> Directions for this task: Please return the material below, from its first line through the line containing "I want to click on data, so", reproduced character for character.

==================================================

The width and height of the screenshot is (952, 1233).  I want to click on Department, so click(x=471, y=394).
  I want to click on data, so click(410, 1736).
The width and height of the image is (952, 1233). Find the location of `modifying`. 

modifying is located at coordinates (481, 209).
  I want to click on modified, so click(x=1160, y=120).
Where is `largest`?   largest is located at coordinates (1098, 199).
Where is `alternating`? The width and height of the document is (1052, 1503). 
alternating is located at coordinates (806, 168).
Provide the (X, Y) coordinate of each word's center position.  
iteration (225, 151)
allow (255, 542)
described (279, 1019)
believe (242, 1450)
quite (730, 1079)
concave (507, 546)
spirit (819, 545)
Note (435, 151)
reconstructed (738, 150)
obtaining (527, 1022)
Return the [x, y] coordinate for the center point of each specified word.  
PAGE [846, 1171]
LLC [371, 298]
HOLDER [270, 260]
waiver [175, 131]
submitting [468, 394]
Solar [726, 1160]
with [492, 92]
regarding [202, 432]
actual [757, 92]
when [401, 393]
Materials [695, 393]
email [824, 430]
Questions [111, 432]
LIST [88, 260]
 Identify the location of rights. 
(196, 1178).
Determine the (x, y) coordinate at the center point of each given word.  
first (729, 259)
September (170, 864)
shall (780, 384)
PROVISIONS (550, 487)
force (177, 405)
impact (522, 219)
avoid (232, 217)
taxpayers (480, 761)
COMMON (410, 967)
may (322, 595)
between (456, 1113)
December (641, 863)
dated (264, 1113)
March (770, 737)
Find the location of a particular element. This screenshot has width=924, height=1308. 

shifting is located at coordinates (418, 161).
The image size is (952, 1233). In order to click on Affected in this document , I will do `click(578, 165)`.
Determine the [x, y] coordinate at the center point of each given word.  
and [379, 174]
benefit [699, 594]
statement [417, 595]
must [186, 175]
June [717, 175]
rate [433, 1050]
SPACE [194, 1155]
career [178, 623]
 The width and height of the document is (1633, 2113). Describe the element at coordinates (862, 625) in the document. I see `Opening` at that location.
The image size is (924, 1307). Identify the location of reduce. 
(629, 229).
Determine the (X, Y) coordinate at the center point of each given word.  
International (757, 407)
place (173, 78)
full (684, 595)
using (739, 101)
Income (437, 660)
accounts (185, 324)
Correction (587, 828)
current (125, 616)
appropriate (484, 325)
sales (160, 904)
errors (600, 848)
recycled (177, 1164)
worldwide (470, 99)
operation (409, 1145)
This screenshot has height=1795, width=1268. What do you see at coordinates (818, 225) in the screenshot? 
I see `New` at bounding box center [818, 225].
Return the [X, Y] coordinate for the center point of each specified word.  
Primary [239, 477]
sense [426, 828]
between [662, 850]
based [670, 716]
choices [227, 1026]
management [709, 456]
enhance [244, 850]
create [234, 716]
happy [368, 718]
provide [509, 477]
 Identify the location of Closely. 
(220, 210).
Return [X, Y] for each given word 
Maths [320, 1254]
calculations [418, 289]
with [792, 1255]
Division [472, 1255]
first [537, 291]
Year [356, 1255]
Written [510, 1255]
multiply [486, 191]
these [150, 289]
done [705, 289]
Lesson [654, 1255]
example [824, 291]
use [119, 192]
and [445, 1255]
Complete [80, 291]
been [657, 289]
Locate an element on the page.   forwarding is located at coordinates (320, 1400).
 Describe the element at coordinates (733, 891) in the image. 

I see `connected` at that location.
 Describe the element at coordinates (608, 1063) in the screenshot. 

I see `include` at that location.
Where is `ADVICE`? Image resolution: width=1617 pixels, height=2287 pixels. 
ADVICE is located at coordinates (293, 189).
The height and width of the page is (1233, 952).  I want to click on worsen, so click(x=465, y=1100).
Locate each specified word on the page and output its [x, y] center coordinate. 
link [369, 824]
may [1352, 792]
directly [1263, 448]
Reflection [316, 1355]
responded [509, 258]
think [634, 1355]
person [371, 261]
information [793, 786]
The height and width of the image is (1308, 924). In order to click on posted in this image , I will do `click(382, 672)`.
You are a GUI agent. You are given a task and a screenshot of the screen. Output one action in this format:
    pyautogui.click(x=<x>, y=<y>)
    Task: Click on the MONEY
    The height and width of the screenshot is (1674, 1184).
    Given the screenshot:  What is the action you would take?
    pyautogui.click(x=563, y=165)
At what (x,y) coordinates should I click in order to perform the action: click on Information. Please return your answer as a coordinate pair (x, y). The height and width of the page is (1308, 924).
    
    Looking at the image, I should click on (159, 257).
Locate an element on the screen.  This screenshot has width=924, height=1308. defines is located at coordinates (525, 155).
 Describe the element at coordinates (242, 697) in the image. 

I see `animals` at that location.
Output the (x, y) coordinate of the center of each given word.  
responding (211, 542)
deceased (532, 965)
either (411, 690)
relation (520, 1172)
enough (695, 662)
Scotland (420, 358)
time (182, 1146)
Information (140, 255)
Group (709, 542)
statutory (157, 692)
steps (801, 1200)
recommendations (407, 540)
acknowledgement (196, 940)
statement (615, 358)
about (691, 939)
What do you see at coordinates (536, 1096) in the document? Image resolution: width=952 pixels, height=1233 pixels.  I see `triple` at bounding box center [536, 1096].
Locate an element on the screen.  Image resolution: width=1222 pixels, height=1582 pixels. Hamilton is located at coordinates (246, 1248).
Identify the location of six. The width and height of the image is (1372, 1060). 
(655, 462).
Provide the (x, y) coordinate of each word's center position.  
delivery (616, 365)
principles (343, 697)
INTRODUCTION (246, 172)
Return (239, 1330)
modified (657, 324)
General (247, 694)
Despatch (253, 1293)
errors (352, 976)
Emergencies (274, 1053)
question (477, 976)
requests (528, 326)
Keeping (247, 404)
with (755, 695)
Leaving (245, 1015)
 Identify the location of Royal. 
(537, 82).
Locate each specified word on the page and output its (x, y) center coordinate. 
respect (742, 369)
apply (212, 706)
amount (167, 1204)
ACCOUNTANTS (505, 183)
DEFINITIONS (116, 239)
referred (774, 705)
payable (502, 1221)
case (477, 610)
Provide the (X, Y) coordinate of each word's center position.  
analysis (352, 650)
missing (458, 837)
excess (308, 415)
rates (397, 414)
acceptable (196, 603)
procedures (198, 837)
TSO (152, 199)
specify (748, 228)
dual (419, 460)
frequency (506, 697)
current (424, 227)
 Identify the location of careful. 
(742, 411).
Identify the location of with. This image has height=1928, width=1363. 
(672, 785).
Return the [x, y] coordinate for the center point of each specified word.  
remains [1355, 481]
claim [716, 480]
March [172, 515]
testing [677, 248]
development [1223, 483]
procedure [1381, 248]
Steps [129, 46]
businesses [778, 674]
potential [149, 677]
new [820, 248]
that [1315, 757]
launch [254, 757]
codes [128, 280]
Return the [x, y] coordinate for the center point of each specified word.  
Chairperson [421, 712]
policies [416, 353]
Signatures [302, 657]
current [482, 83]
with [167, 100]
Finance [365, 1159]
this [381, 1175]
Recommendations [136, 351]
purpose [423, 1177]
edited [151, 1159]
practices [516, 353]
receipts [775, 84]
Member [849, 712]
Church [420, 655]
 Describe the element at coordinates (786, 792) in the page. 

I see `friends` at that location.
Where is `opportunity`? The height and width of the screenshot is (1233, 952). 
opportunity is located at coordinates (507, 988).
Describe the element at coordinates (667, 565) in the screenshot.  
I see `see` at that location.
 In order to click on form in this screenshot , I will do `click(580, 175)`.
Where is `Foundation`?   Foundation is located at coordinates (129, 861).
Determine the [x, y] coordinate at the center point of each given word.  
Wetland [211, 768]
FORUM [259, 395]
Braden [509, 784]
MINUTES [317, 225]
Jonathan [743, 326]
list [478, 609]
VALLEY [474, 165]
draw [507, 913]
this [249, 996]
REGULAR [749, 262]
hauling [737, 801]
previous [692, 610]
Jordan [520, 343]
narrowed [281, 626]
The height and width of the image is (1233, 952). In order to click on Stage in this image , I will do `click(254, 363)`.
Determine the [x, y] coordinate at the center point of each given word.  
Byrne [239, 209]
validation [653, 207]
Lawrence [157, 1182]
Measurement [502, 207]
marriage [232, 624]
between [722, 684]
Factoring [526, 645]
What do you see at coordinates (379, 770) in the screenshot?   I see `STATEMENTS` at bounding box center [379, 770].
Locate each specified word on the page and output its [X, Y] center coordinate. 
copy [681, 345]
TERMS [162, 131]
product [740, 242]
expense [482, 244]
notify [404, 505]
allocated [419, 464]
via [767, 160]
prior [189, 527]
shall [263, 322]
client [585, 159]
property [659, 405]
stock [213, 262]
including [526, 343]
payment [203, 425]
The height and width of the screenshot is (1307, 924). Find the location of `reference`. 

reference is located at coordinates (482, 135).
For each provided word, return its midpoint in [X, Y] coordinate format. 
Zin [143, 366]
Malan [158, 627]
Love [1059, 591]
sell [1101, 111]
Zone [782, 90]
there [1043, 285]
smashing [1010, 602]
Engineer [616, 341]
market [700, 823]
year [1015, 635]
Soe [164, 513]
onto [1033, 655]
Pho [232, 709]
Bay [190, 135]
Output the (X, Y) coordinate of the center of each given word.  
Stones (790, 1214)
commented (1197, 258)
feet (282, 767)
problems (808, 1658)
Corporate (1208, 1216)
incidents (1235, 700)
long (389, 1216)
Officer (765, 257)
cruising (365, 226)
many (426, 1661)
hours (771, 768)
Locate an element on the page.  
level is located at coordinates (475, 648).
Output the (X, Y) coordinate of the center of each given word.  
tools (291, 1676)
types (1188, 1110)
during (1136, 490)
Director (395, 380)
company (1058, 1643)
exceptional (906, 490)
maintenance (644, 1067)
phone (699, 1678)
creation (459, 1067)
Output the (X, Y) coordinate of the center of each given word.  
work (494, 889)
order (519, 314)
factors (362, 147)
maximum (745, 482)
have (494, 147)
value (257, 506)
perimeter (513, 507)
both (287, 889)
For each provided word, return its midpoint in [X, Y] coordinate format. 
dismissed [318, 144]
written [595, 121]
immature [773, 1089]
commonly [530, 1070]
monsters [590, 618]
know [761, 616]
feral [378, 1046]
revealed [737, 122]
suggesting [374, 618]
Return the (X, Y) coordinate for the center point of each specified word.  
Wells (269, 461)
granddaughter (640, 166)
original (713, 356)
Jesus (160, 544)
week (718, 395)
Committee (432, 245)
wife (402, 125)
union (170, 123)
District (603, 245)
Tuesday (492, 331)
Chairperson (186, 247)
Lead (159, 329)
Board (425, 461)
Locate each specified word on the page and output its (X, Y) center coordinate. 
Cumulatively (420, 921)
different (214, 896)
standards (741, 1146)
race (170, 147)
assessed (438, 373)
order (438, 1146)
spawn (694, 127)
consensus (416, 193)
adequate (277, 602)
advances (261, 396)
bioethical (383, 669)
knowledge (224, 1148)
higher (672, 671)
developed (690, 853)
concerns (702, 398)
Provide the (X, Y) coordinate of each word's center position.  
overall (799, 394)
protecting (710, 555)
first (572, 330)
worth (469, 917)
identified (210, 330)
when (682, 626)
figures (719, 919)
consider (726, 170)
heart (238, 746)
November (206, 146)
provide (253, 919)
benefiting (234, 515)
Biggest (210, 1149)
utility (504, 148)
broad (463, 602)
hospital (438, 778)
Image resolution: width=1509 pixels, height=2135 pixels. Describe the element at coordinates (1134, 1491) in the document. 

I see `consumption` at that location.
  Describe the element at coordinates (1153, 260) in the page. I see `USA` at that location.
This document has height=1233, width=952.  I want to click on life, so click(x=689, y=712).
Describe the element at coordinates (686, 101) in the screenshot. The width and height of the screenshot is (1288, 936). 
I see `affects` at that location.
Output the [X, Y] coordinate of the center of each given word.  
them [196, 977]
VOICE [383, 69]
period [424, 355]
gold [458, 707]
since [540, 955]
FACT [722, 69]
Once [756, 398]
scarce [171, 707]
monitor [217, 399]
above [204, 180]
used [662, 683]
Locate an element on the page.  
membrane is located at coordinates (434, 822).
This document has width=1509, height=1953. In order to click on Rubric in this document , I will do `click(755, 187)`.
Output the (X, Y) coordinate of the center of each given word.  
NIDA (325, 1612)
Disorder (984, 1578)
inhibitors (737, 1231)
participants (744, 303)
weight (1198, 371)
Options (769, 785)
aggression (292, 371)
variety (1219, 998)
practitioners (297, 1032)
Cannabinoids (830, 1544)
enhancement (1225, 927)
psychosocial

==================================================

> Task answer:
The width and height of the screenshot is (952, 1233).  I want to click on Department, so click(x=471, y=394).
  I want to click on data, so click(410, 1736).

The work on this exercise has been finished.